Major proponents: Roko Mijic

How likely this is to happen: Can’t happen. This story relies on a fundamental misunderstanding of the concept of comparative advantage. Unlike horses, humans have the ability to make choices that economically benefit them. Even if we grant the premise that AI will be better at humans at literally everything, AI cannot economically destroy humans if the humans refuse to trade with the AI.

Gradual Replacement

The theory: Over time as AI improves, AI will gradually replace humans as the dominant species in the universe. Versions of this theory often involve theories such as humans and AI merging or humans uploading themselves to become AI.

What a typical story looks like: One day, Elon Musk switched on his Neuralink device becoming the first human to become permanently connected to the Grok. At first people were hesitant, but over time more and more people got the implants to better compete at work and play. Most people, however, didn’t make the final switch (uploading their brain to the internet) until faced with death. Within a few generations, emulated humans outnumbered living ones and even the living humans barely resembled what we might call “human”.

Major proponents: Robin Hanson

How likely is this to happen: Either virtually certain (if you consider humans evolving to another species to be extinction) or 0% (if you don’t). It is likely 20th century biological humans will continue to exist in small numbers (such as the Amish), but the majority will be some post-human life form.

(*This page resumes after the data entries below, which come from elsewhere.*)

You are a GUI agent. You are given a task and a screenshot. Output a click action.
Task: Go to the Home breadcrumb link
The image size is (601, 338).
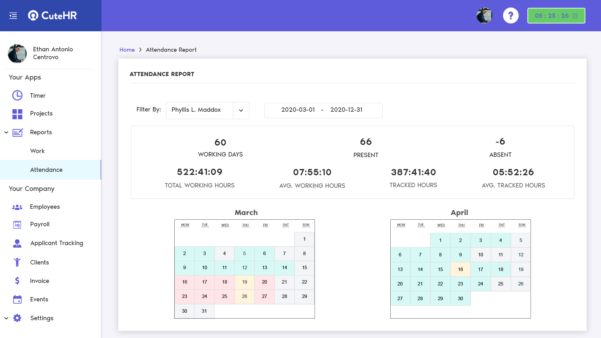point(127,50)
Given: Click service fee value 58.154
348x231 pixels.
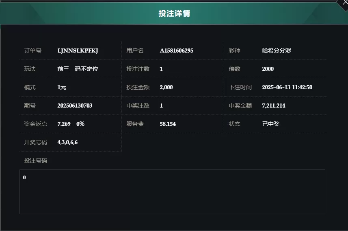Looking at the screenshot, I should [168, 124].
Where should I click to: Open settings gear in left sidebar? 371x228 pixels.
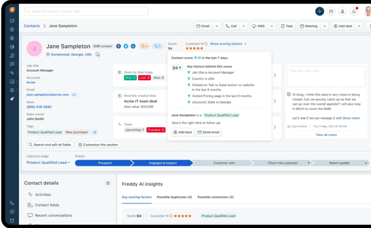pyautogui.click(x=12, y=90)
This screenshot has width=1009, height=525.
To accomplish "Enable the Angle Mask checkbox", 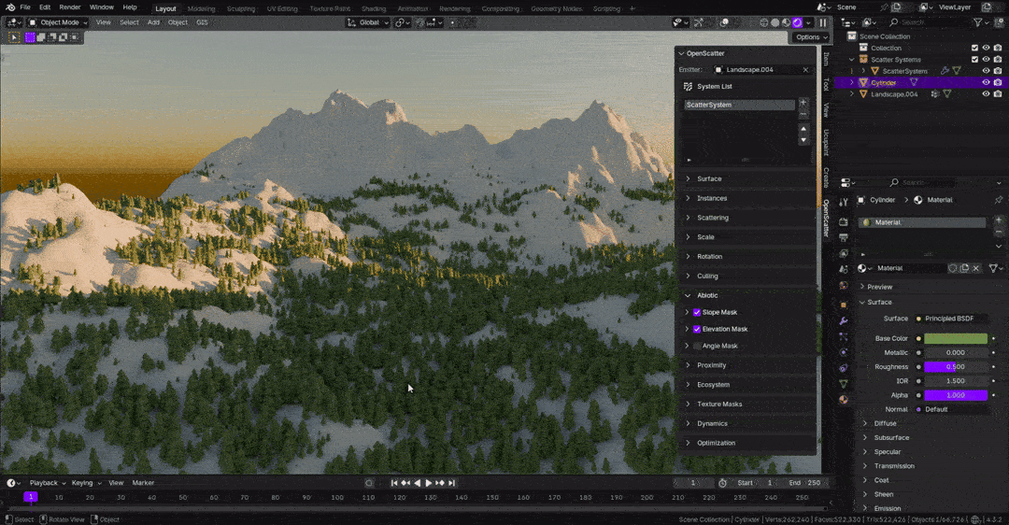I will tap(697, 346).
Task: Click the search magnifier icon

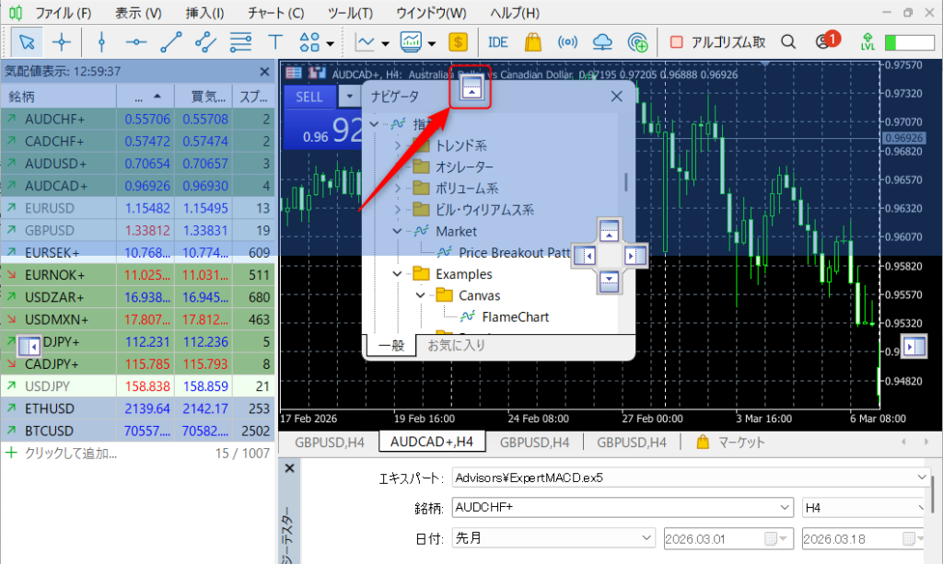Action: (x=787, y=41)
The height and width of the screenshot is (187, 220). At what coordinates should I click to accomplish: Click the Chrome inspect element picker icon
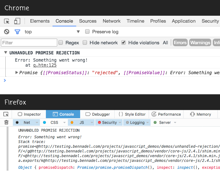pyautogui.click(x=7, y=21)
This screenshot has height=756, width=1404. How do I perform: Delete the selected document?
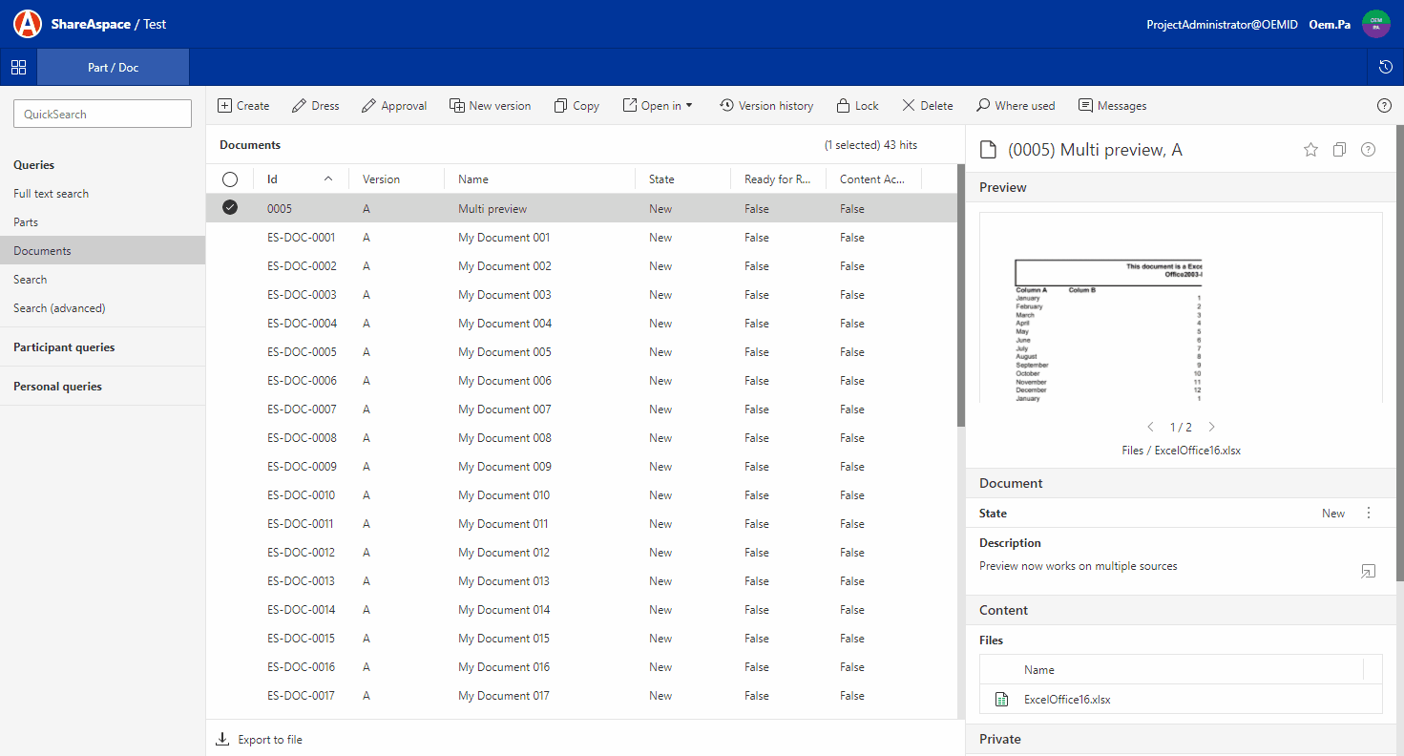926,105
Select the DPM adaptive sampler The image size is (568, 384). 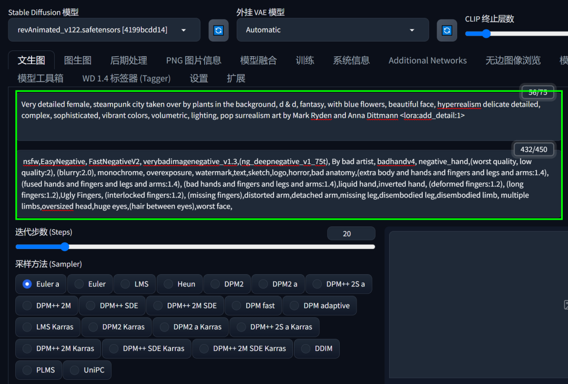[x=320, y=305]

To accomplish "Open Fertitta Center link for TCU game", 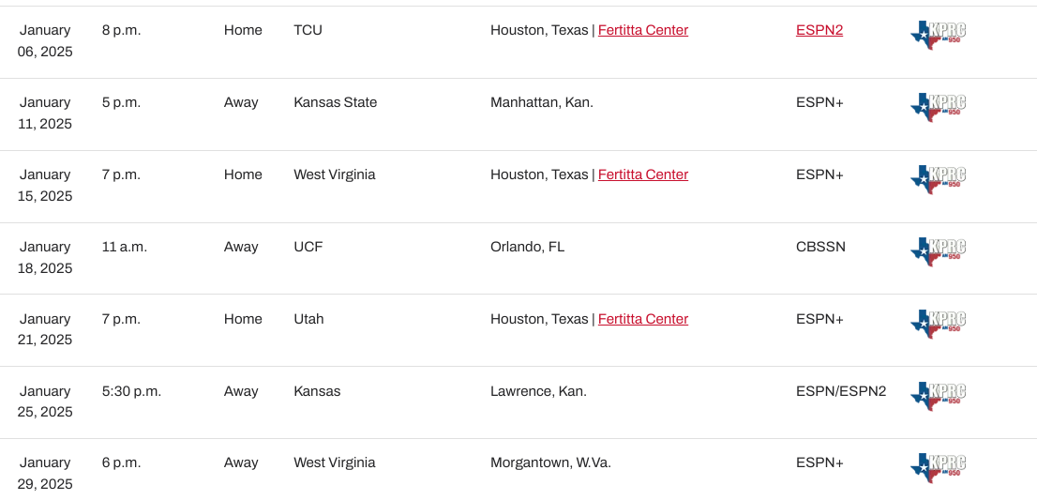I will coord(643,30).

So, how likely are each of these to happen?

Rather than giving a definitive answer, I leave this question to you, dear reader. How likely are each of these pathways to lead to AI Doom? I have created a Manifold market and a short survey.

It would help me out immensely if you could share the survey so that we can better understand what types of risks people are worried about.

[-]JBlack1y30

Another opinion on the initial poll results: This does not show that it is bimodal.

In terms of natural measures on probability such as log-odds, the two "modes" are actually unbounded ranges while the middle two are bounded. If the uncertainty is large, you should expect the infinite ranges at each end to have more weight simply because most of the unimodal distribution is outside the bounded ranges.

In terms of the natural log-odds measure, the results are quite consistent with a normal distribution on ln(p/(1-p)) with mean around -2.5 (corresponding to about P(doom) = 8%) and standard deviation around 5, which is quite broad in a log-odds scale, but still only a few bits of evidence worth. There is some evidence of skew toward the 0-1% range, but it's pretty weak. There is no evidence for bimodality.